En el laboratorio teníamos arena de sílice que suele ser de uso habitual para los acuarios y aproveché este hecho para recuperar la conversación que antes dejamos a medias por la necesidad de contar. Se merecía una explicación. Se la había ganado.
Cogimos un poco de arena y la llevamos a una balanza de precisión donde pesamos un gramo y le dije como mucho habría unos doscientos granos, más o menos, tanto como todos los compañeros del cole de primaria.
Después pesamos un gramos de rotíferos que había pasado por un filtro, más o menos abultaba lo mismo, tal vez algo más ya que estaba algo más húmedo y le dije que allí habría unos seis millones de “granos de rotífero”. Me miró, evidentemente no era capaz de entender esa cifra, con dificultad era capaz de saber si doscientos era mucho o poco, a él le parecía muchísimo, ¡todos los compañeros del cole!, entonces ¿Cuántos coles son los rotíferos que hay ahí? Me preguntó. Desde luego decir que posiblemente equivalía a casi todos los niños de primaria de media Europa iba a ser mucho más complicado, así que simplifique: bueno pues todos los niños que hay en los niños que hay en todos los colegios de aquí a Barcelona. Sabía lo largo que era el viaje, lo había hecho varias veces. Resopló, si, en su ideario eso debía ser muchísimo.
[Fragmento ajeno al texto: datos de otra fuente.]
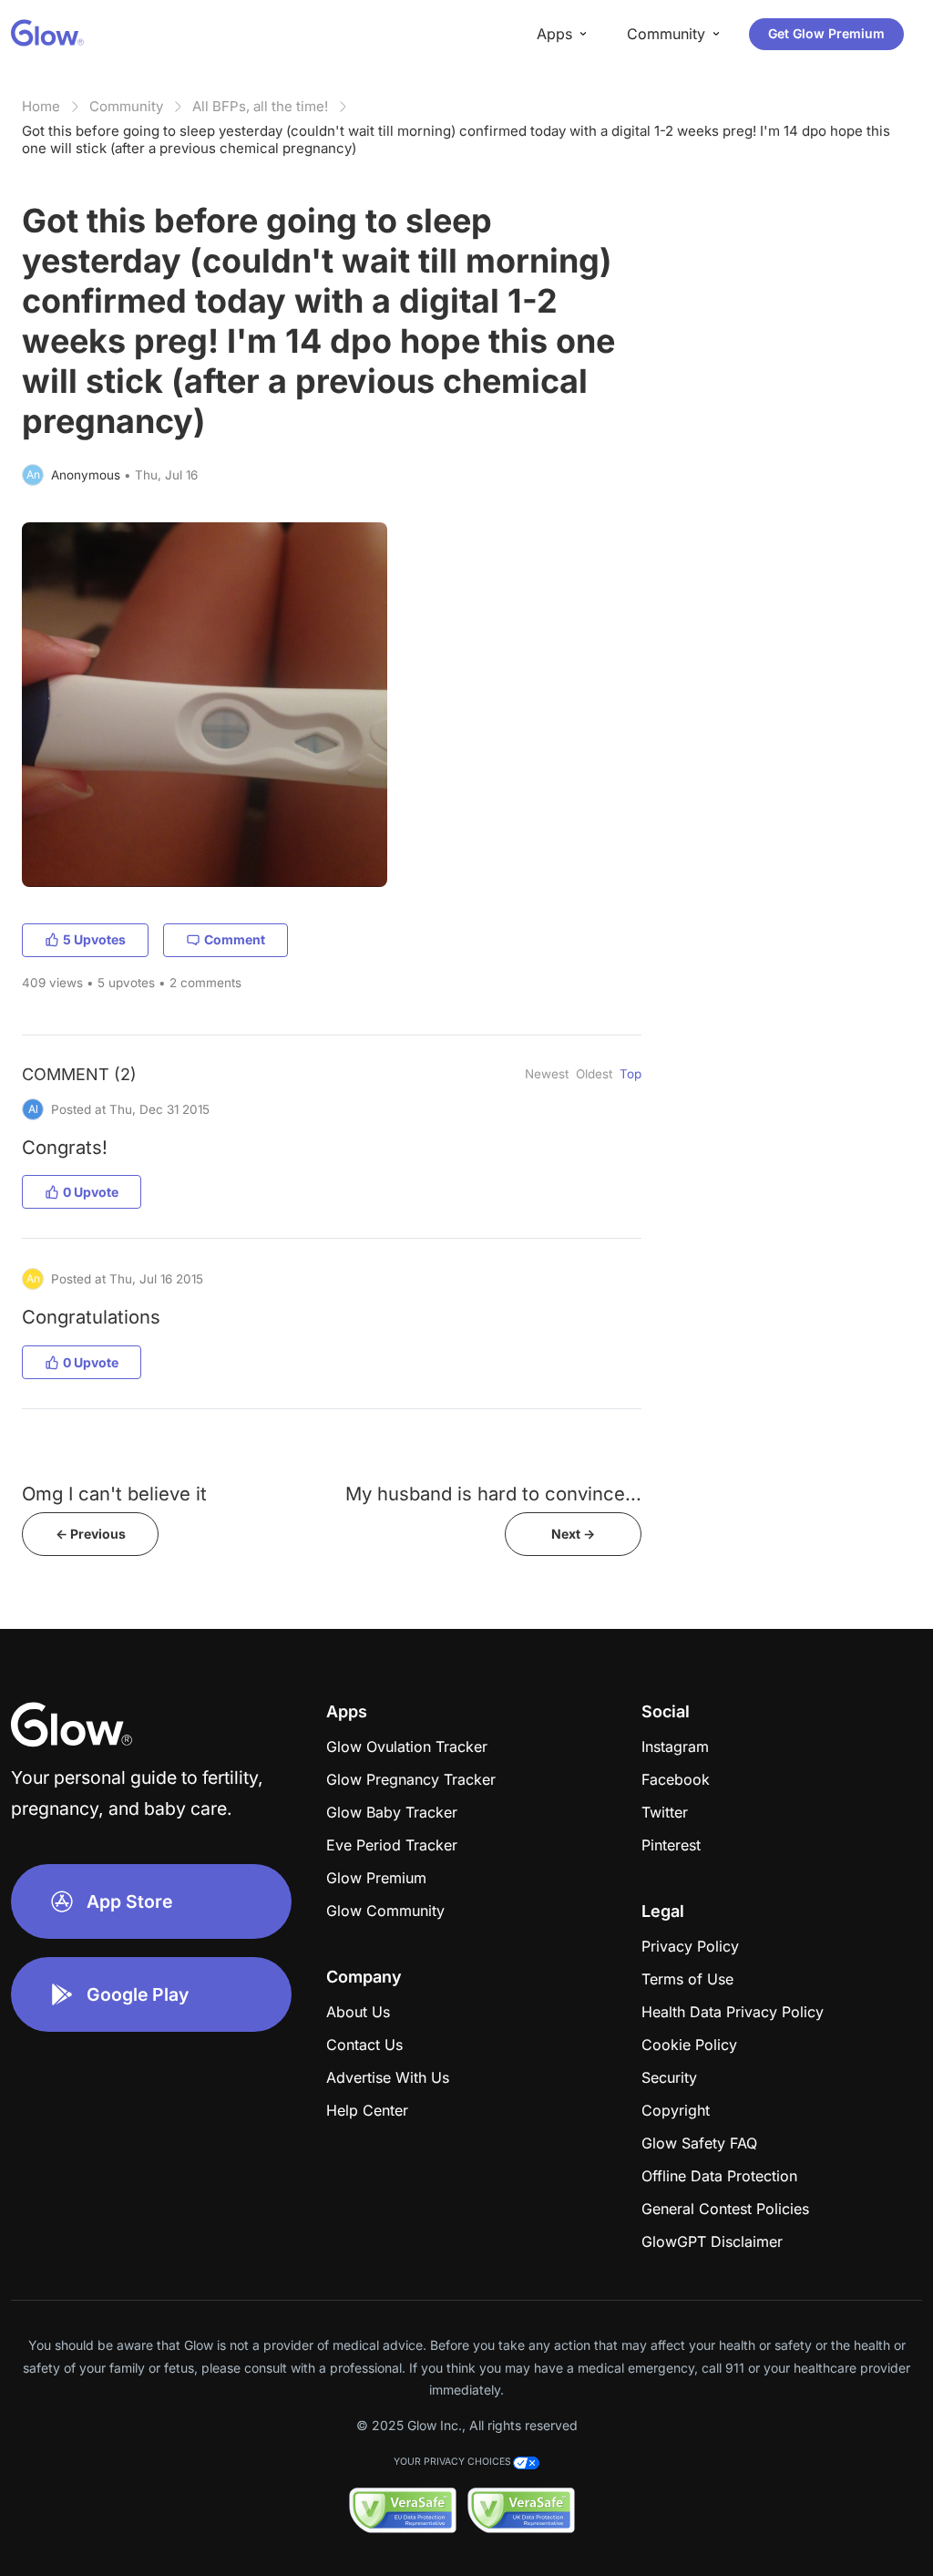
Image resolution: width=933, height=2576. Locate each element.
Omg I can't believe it (114, 1493)
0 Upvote (90, 1192)
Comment (234, 939)
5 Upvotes (94, 939)
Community (126, 106)
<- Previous (91, 1533)
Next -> (573, 1533)
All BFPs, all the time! (260, 106)
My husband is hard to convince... (493, 1493)
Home (41, 106)
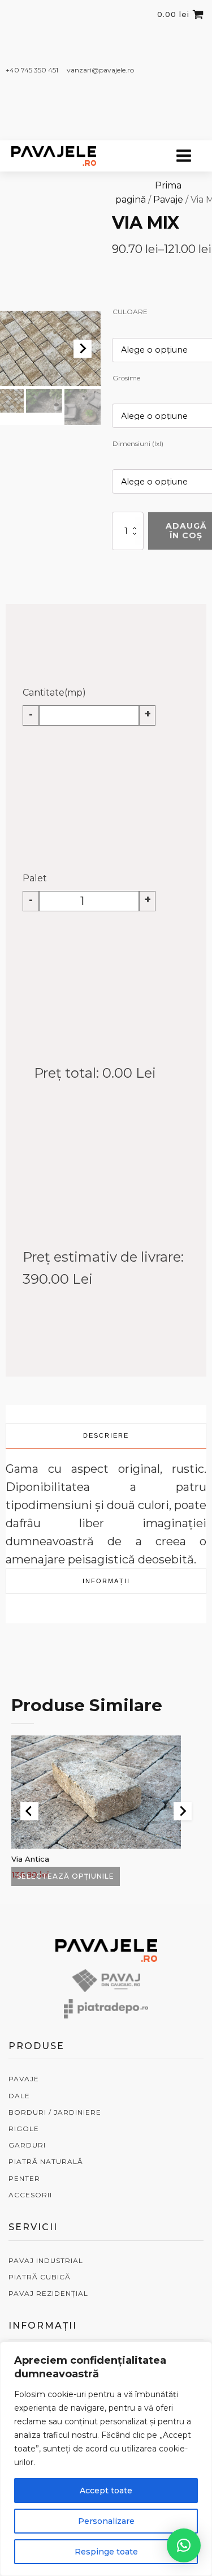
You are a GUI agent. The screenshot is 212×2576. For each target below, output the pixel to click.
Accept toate (106, 2490)
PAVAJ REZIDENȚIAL (48, 2293)
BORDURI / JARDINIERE (54, 2112)
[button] (44, 401)
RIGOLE (23, 2128)
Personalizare (106, 2521)
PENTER (24, 2178)
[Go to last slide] (29, 1811)
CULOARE (130, 311)
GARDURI (27, 2145)
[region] (106, 2459)
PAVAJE (23, 2078)
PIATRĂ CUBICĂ (39, 2277)
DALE (19, 2095)
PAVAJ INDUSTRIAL (45, 2260)
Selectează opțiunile (65, 1876)
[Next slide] (82, 349)
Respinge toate (106, 2552)
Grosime (126, 378)
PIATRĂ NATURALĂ (45, 2161)
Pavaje (168, 199)
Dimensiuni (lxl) (138, 443)
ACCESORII (30, 2195)
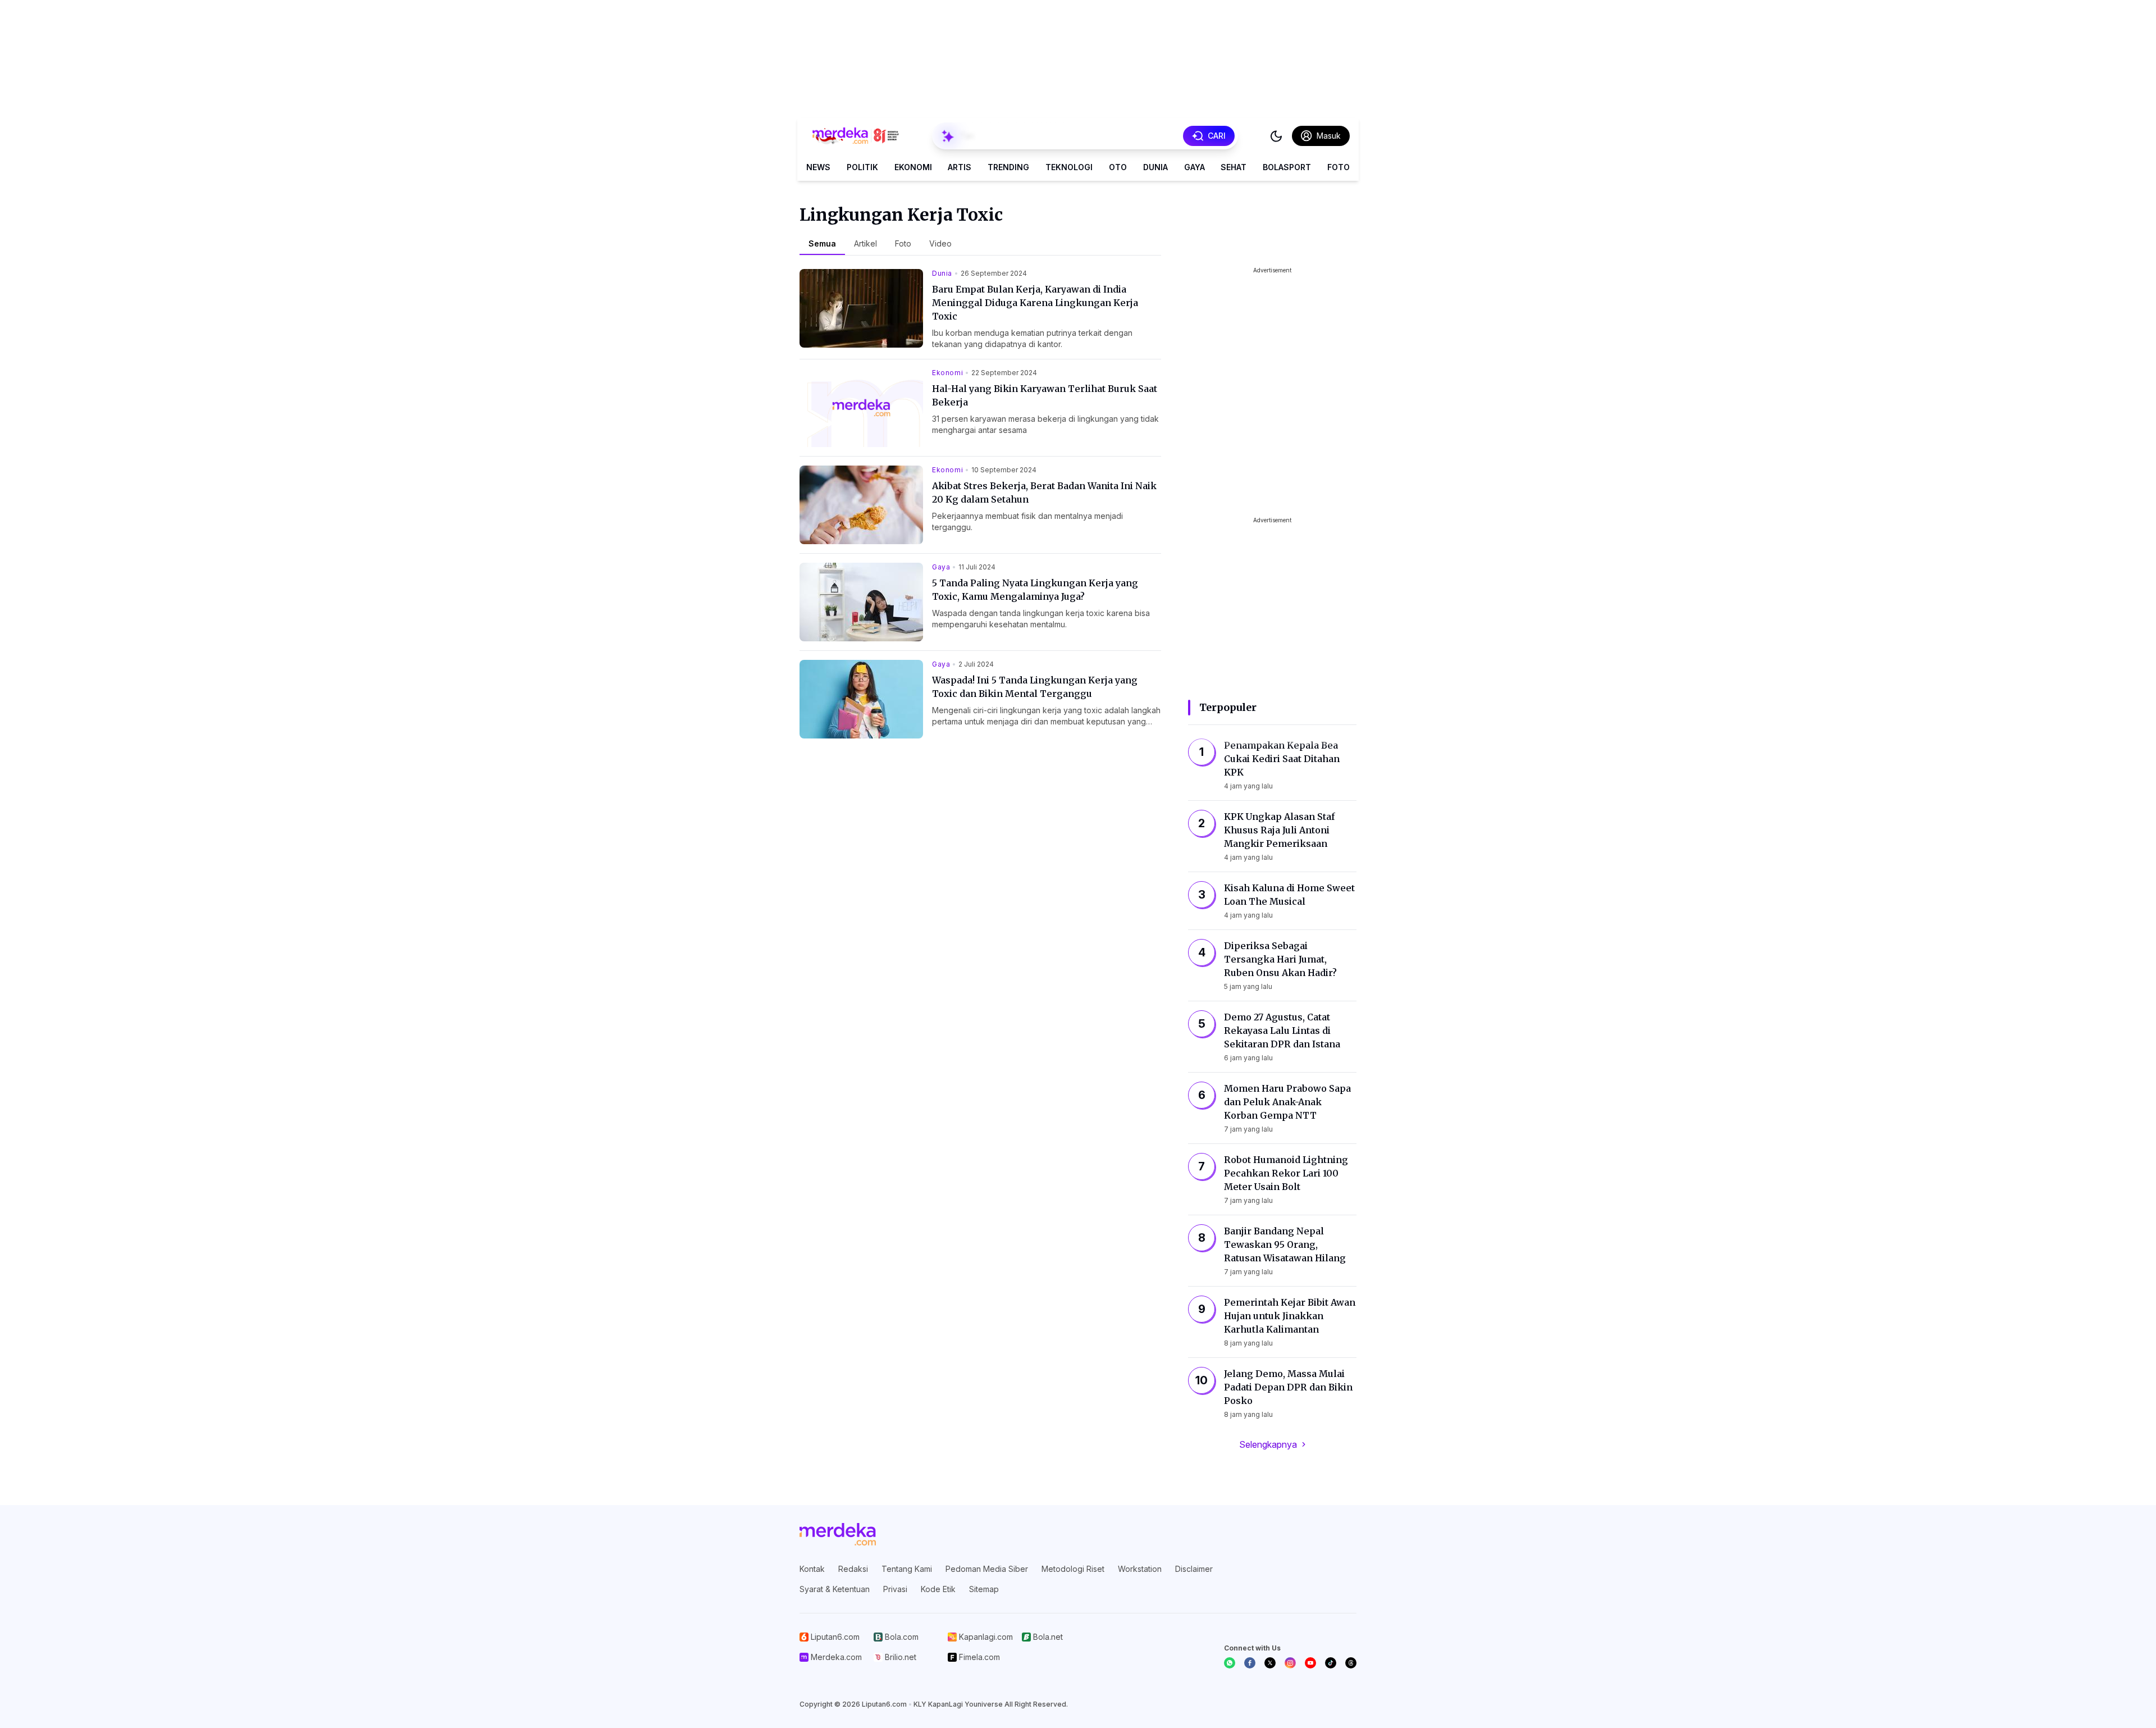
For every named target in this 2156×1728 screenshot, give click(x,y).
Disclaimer (1194, 1569)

Y efectivamente me dijo que eso debía ser mucha, mucha comida. Le miré y le dije que apenas si nos daba para la primera ceba de un tanque y él sabía que teníamos cuarenta. Yo le dije que en cada uno había más de medio millón de peces, que para darles de comer a todos necesitábamos muchos gramos y que por eso era tan importante lo que hacíamos.
Su cara me decía que no entendía nada, en su mundo todo era poco o mucho, o en todo caso mucho muchísimo, se me ocurrió decirle que con lo que íbamos a preparar hoy casi le podríamos dar de comer a la mitad de los peces del mar, pero a los pequeños, eh. Bueno, esta respuesta sí que pareció gustarle, el mar es muy grande, así que debía ser mucho muchísimo.
Mientras él hacía como que miraba, creo que seguía dándoles vueltas a lo de las cantidades, completé los registros con los conteos, ajusté la cantidad de alimento para este día y el siguiente y puse las cantidades que debías cosecharse para alimentar a las larvas. Le di la hoja para que se la llevase a Luisón. Posiblemente en un momento de descuido, la verdad es que no sé cómo ni cuándo, mi hijo debió coger el lápiz y garabateó algo al lado de dónde había visto que yo había puesto la cifra que le dije que era comida.
Luisón revisó el registro y me preguntó que qué quería decir con aquello. Eran dos redondas, como ceros. Miré a mi hijo y nos dijo, sorprendiéndonos, “seguro que hoy comen todos los peces del mar”.